Also, its best to avoid values that have larger prime factors. (e.g. I'd avoid 14 because GROMACS is more likely to have trouble with the prime factor 7. Numbers like 8, 9, 12, 16, ... tend to work well because all of the factors are 2 or 3.
foldy
Posts: 2061
Joined: Sat Dec 01, 2012 3:43 pm
Hardware configuration: Folding@Home Client 7.6.13 (1 GPU slots)
Windows 7 64bit
Intel Core i5 2500k@4Ghz
Nvidia gtx 1080ti driver 441

Re: AMD 3960X

Post by foldy »

With 24 physical core CPU using one cpu slot configured to 23 threads (leaving one physical core for GPU/System) is maybe the optimum for your CPU.
Joe_H
Site Admin
Posts: 7868
Joined: Tue Apr 21, 2009 4:41 pm
Hardware configuration: Mac Pro 2.8 quad 12 GB smp4
MacBook Pro 2.9 i7 8 GB smp2
Location: W. MA

Re: AMD 3960X

Post by Joe_H »

foldy wrote:With 24 physical core CPU using one cpu slot configured to 23 threads (leaving one physical core for GPU/System) is maybe the optimum for your CPU.
23 won't work, it is a large prime number. 22 and 21 are also out, 20 is about the highest integer below 24 that is usable with some projects supporting multiples of 5. The client set at numbers other than multiples of small primes will pick up WU's that use as many of the set number as possible though.
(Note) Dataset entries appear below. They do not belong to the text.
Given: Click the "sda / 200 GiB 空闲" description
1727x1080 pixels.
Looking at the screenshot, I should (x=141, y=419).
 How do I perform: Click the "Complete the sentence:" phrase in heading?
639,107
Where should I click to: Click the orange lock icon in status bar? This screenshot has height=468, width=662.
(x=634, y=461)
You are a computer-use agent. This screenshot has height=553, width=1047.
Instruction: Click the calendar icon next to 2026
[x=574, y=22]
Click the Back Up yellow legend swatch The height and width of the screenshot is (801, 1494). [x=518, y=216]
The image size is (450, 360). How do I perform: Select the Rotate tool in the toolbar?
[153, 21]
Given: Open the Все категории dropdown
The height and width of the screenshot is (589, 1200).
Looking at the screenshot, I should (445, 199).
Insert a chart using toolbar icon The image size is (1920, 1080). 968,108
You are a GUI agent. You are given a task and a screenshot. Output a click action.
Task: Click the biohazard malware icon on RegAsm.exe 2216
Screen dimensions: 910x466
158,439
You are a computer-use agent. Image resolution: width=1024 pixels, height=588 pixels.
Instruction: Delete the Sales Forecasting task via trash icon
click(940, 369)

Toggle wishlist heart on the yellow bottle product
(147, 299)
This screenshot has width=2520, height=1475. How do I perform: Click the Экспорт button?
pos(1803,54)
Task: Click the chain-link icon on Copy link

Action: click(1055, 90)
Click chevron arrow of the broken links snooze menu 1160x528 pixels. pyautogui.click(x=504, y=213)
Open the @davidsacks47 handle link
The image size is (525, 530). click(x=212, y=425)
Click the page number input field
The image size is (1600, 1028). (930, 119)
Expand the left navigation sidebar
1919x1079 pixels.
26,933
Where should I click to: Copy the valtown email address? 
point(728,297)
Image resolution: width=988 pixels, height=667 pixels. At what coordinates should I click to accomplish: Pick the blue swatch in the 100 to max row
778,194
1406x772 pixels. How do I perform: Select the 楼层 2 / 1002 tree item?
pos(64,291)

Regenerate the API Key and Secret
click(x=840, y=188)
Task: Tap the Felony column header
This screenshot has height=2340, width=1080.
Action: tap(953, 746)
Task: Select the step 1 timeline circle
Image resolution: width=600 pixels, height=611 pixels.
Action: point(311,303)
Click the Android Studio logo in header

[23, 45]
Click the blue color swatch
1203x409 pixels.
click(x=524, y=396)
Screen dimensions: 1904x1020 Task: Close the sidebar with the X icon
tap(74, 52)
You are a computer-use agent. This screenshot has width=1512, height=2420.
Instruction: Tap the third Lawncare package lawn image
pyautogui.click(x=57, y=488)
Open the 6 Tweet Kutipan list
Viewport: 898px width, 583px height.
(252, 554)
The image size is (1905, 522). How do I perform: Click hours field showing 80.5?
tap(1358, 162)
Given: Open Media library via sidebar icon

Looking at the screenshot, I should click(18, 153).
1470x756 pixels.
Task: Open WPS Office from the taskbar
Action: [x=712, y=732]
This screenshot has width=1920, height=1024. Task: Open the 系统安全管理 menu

Personally I would set the client to use 24 threads, and let the HT threads be available to support everything else. My experience with the CPU A7 core was that I did not see much improvement from adding HT threads to the processing of WU's.

P.S. mentioning that the A7 core is limited to 32 threads implies you are running Windows. You don't run into that limit using Linux.
Image

iMac 2.8 i7 12 GB smp8, Mac Pro 2.8 quad 12 GB smp6
MacBook Pro 2.9 i7 8 GB smp3
Gleep
Posts: 13
Joined: Tue Dec 17, 2019 4:12 pm

Re: AMD 3960X

Post by Gleep »

Thanks for the information everyone.

I'll test to see if AMD's SMT is of value or not, it's a different implementation than Intel's HT and may be of value. If I do see value in running more than 24 threads I'll experiment with running 3 or 4 cpu slots to find the sweet spot. I was unaware of GROMACS' problems with some thread counts and will avoid them.

Correct, I am running Windows. The primary software I use is available for Windows only, folding is what the hardware will do while idle. I would run linux if I could.
bruce
Posts: 20910
Joined: Thu Nov 29, 2007 10:13 pm
Location: So. Cal.

Re: AMD 3960X

Post by bruce »

Joe_H wrote:Personally I would set the client to use 24 threads, and let the HT threads be available to support everything else. My experience with the CPU A7 core was that I did not see much improvement from adding HT threads to the processing of WU's.
This is not new information. In the case of the early Intel Core CPUs, comparing the same system by enabling/disabling HT would double the number of logical threads but only increase throughput by 15 - 20%. It hasn't really changed much since then.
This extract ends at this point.